Exercise instructions | Copy out every one of the following rows without changing anything.

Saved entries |
########################################

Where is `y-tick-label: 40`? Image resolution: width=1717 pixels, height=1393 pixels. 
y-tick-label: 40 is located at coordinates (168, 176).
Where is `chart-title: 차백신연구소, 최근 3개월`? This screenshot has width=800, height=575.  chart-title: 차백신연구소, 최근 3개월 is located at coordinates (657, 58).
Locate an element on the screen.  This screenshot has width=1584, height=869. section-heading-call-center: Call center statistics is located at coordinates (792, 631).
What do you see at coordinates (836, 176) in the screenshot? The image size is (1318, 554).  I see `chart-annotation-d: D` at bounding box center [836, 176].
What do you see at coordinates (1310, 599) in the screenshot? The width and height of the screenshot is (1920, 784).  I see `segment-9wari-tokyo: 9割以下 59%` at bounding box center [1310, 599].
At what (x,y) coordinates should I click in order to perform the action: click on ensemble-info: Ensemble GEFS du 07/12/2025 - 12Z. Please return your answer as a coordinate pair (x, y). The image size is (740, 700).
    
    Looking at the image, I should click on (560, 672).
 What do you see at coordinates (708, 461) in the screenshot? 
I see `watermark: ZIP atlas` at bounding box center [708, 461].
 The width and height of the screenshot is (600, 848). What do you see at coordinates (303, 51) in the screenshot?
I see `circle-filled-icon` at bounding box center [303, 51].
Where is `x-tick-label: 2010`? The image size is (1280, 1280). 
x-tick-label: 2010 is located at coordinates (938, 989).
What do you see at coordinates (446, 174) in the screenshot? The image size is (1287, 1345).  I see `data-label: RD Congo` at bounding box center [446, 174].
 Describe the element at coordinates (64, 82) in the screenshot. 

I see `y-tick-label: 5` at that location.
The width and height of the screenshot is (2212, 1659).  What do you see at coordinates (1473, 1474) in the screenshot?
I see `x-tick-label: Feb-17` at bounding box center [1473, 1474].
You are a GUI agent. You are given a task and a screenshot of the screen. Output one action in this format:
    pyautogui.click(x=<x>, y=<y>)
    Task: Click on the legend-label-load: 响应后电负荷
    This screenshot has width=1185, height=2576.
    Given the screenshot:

########################################

Solution |
Where is `y-tick-label: 40`? Image resolution: width=1717 pixels, height=1393 pixels. 
y-tick-label: 40 is located at coordinates (168, 176).
Where is `chart-title: 차백신연구소, 최근 3개월`? This screenshot has width=800, height=575.  chart-title: 차백신연구소, 최근 3개월 is located at coordinates (657, 58).
Locate an element on the screen.  This screenshot has width=1584, height=869. section-heading-call-center: Call center statistics is located at coordinates (792, 631).
What do you see at coordinates (836, 176) in the screenshot? The image size is (1318, 554).  I see `chart-annotation-d: D` at bounding box center [836, 176].
What do you see at coordinates (1310, 599) in the screenshot? The width and height of the screenshot is (1920, 784).  I see `segment-9wari-tokyo: 9割以下 59%` at bounding box center [1310, 599].
At what (x,y) coordinates should I click in order to perform the action: click on ensemble-info: Ensemble GEFS du 07/12/2025 - 12Z. Please return your answer as a coordinate pair (x, y). The image size is (740, 700).
    
    Looking at the image, I should click on (560, 672).
 What do you see at coordinates (708, 461) in the screenshot? 
I see `watermark: ZIP atlas` at bounding box center [708, 461].
 The width and height of the screenshot is (600, 848). What do you see at coordinates (303, 51) in the screenshot?
I see `circle-filled-icon` at bounding box center [303, 51].
Where is `x-tick-label: 2010`? The image size is (1280, 1280). 
x-tick-label: 2010 is located at coordinates (938, 989).
What do you see at coordinates (446, 174) in the screenshot? The image size is (1287, 1345).  I see `data-label: RD Congo` at bounding box center [446, 174].
 Describe the element at coordinates (64, 82) in the screenshot. 

I see `y-tick-label: 5` at that location.
The width and height of the screenshot is (2212, 1659).  What do you see at coordinates (1473, 1474) in the screenshot?
I see `x-tick-label: Feb-17` at bounding box center [1473, 1474].
You are a GUI agent. You are given a task and a screenshot of the screen. Output one action in this format:
    pyautogui.click(x=<x>, y=<y>)
    Task: Click on the legend-label-load: 响应后电负荷
    This screenshot has width=1185, height=2576.
    Given the screenshot:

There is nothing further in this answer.